Article categories: Issue 78
December 21st, 2011

A lot has happened since the groundbreaking TISEA (the third ISEA), hosted by Sydney in 1992. Electronic art and digital media have gone from the esoteric to the mainstream. The then nascent World Wide Web is now the backbone for media, communication and global culture, and provides a powerful platform for creativity and connectivity around the world. New media and digital technologies have become increasingly powerful and accessible and have infiltrated all aspects of society and culture. The pervasive nature of electronic technologies and digital media in 21st century life, work and culture is reflected in the theme for ISEA2013 – electronic art: resistance is futile. There is no escape, we’re all living it and breathing it. Artists play an important role in creatively investigating the possibilities and pushing the limits of these new technologies, and helping us imaginatively experience and critically reflect on their implications for life in the 21st century.

Australian artists have consistently been at the international forefront of the new media art scene, pushing the aesthetic and technological boundaries of new technologies including virtual reality, bio-art, robotics, mobile and locative media, games, artificial intelligence, artificial life, online work, performance, virtual and augmented realities, and hybrid art/science practices.

ISEA2013 will provide an important opportunity to reflect on and celebrate the past, present and future of electronic art. The ISEA2013 exhibition program will showcase work from Australian and international artists engaging with the theme resistance is futile. This engagement may be a celebration, a critique or a challenge. Will the online realm of digital technologies and the web supplant reality as we know it? Will we become immersed in a mixed reality where the online and the offline (the real and the virtual) intermingle? Is a posthuman future of cyborgian extensions, robotic partners and genetic engineering inevitable? What is the impact of the digital on the physical world of built and natural environments? Does the participatory nature of the Web and social media encourage us all to be creative producers? Is privacy dead in a world of ubiquitous surveillance, digital databases and social media? Is resistance truly futile? Perhaps resistance is fertile—what types of political and tactical resistance do new technologies enable?

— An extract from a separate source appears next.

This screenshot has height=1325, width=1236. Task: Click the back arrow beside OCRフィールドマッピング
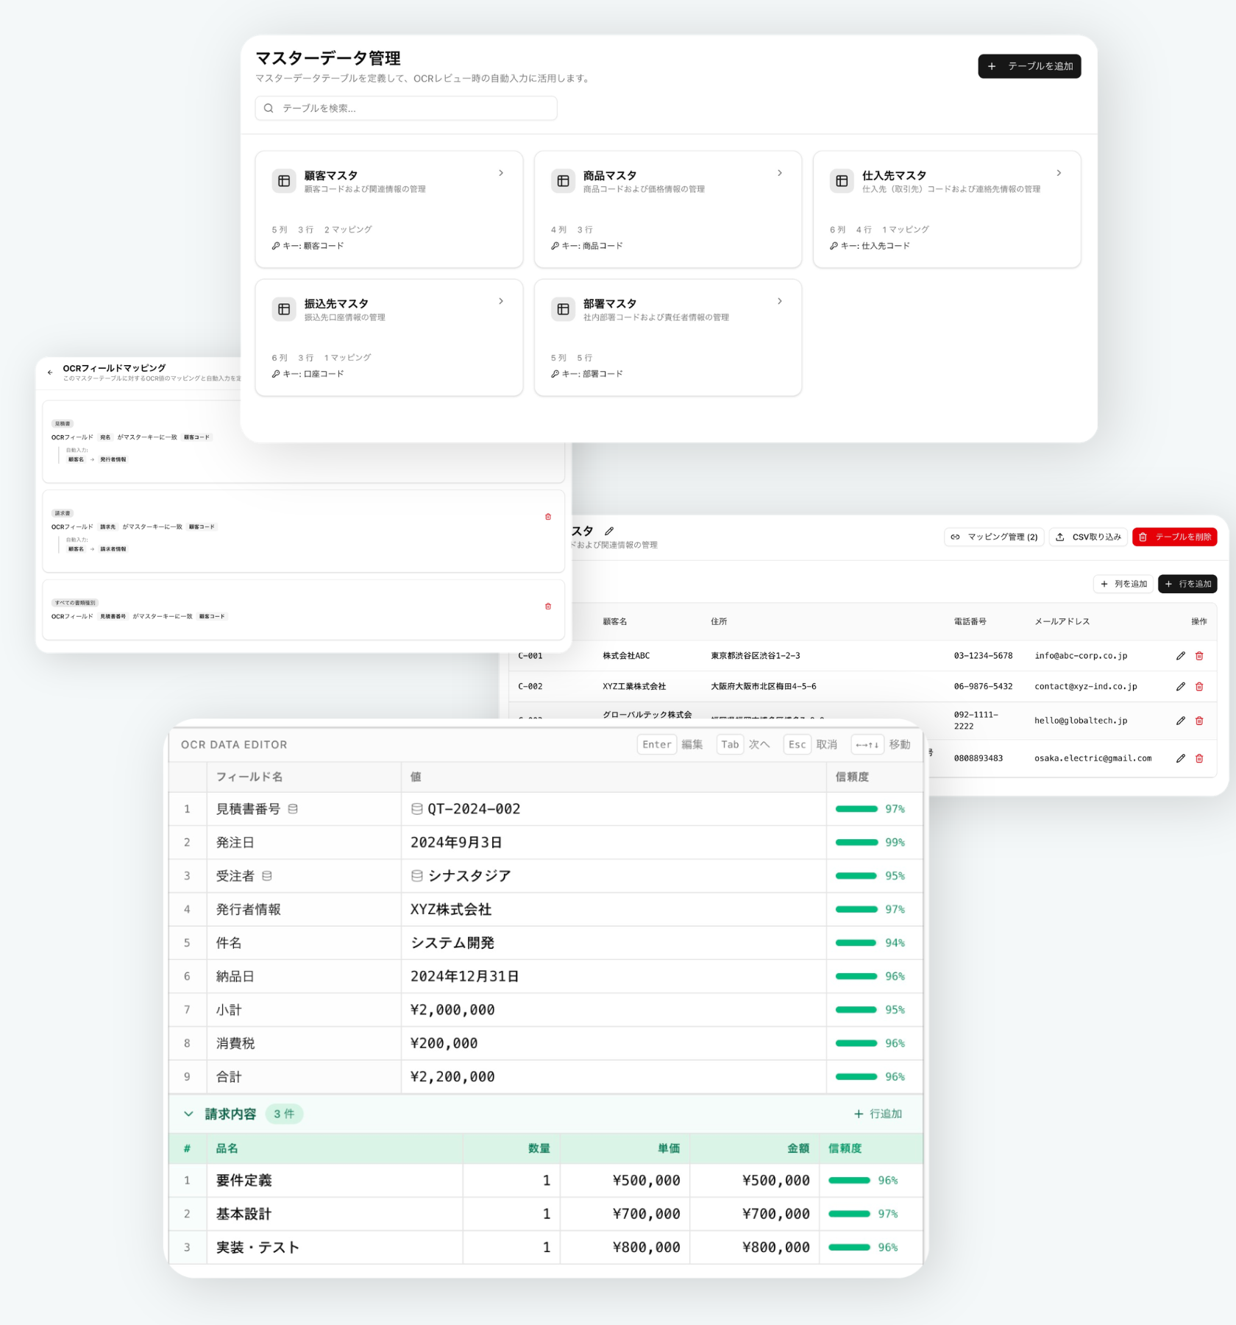50,372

ISEA2013 is being held alongside Vivid Sydney–a festival of light, music and ideas–providing a unique opportunity to showcase and celebrate the work of Australian and international artists working with new and emerging media technologies. Including gallery and museum exhibitions, public installations, projections, performances and interventions, the ISEA2013 exhibition program will animate Sydney creating a dynamic and immersive playground of art and ideas…resistance is futile.

Kathy Cleland

Kathy Cleland is the chair of the ISEA2013 Curatorial Advisory Committee, and is a curator, writer and lecturer specialising in new media art and digital culture. She has lectured in the Digital Cultures Program at the University of Sydney since 2001. Her curatorial projects include: the Cyber Cultures exhibition series, which toured to over 20 venues in Australia and New Zealand from 2000 – 2003; Mirror States (co-curated with Lizzie Muller in 2008) which has shown at MIC Toi Rerehiko, Auckland, NZ and Campbelltown Arts Centre, Sydney: and Face to Face: Portraiture in a Digital Age, produced by d/Lux/MediaArts which toured throughout Australia between 2008-2011.